#### THE TASK
Swap "Refresh button" for "Reload button" in the part of the data that opens with the line containing "Viewport: 1153px width, 407px height." and closes with the line containing "Action: click(1384, 257)". Write out only those lines, with everything else left unchanged.

#### EXTRACTED MATERIAL
##############################

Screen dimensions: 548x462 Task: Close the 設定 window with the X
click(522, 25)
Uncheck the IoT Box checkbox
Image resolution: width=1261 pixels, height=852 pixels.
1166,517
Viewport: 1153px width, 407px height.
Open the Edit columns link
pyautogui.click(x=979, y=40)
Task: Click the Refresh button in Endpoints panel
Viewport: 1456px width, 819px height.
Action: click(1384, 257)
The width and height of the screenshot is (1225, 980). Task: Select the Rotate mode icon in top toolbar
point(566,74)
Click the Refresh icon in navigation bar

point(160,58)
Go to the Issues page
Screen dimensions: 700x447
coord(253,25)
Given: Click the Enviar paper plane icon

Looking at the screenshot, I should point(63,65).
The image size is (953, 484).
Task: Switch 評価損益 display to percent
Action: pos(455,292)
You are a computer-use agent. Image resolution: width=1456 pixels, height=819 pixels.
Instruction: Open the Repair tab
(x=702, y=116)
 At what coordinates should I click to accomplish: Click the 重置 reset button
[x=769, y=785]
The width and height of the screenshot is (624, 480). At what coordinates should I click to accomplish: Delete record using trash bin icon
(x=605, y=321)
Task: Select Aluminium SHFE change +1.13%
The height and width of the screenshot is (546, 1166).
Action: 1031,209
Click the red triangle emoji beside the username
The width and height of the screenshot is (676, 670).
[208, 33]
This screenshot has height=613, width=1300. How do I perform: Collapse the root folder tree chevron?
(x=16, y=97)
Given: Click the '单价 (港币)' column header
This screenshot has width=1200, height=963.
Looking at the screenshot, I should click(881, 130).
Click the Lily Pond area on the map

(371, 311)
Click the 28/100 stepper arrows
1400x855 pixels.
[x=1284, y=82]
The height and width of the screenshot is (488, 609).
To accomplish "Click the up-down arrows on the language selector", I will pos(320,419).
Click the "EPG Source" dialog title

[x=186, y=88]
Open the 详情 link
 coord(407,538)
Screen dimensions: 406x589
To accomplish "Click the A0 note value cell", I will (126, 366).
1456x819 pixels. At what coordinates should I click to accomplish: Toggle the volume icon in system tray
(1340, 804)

##############################

#### ANSWER
Viewport: 1153px width, 407px height.
Open the Edit columns link
pyautogui.click(x=979, y=40)
Task: Click the Reload button in Endpoints panel
Viewport: 1456px width, 819px height.
Action: click(1384, 257)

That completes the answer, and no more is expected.